A modern distributed database should do more than just split data amongst a number of servers; it should correctly manage partitions (or shards). Moreso, it should automatically detect failures, fix itself without any operator intervention, and completely abstract this management from the end user.
This post is the first in a series on how CockroachDB handles its data and discusses the mechanisms it uses to rebalance and repair. These systems make managing a CockroachDB cluster significantly easier than managing other databases.
Data Storage
Before we get into the details of automated rebalancing and repair, we’re going to have to start at the basics. So let’s take a quick look at how CockroachDB stores, partitions, and replicates data.
Data is Stored as Key Value Pairs Partitioned into Ranges
CockroachDB stores all user data and almost all system data in a giant, monolithic, sorted map of key value pairs. This keyspace is divided into what we call ranges, contiguous chunks of the keyspace, so that every key can always be found in a single range. A key may have a corresponding value, and if it does, this value is stored in that range.

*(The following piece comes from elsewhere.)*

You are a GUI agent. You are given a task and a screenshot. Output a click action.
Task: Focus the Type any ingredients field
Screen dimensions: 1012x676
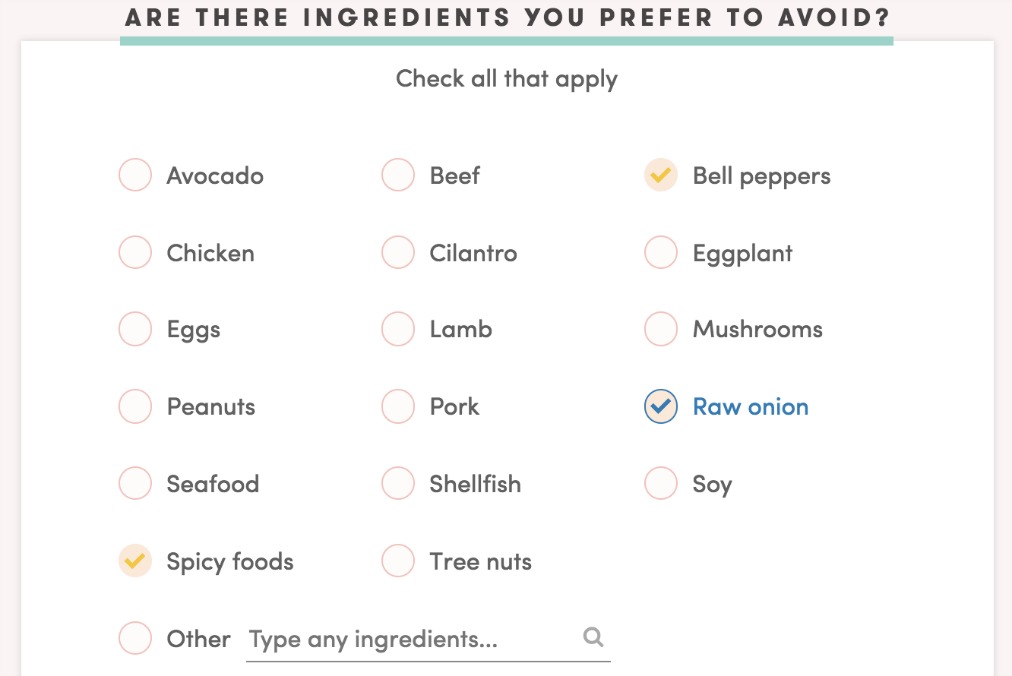[x=410, y=639]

This figure depicts the full keyspace with each blue line intersecting with the horizontal keyspace denoting a key that’s been inserted. Each key has some random value associated with it. Note that the keys are in alphabetic order. This keyspace is then subdivided into ranges (subsets of the keyspace), shown here as sideways parentheses. No ranges ever overlap and every key, even ones that have not yet been written to, can be found in an existing range.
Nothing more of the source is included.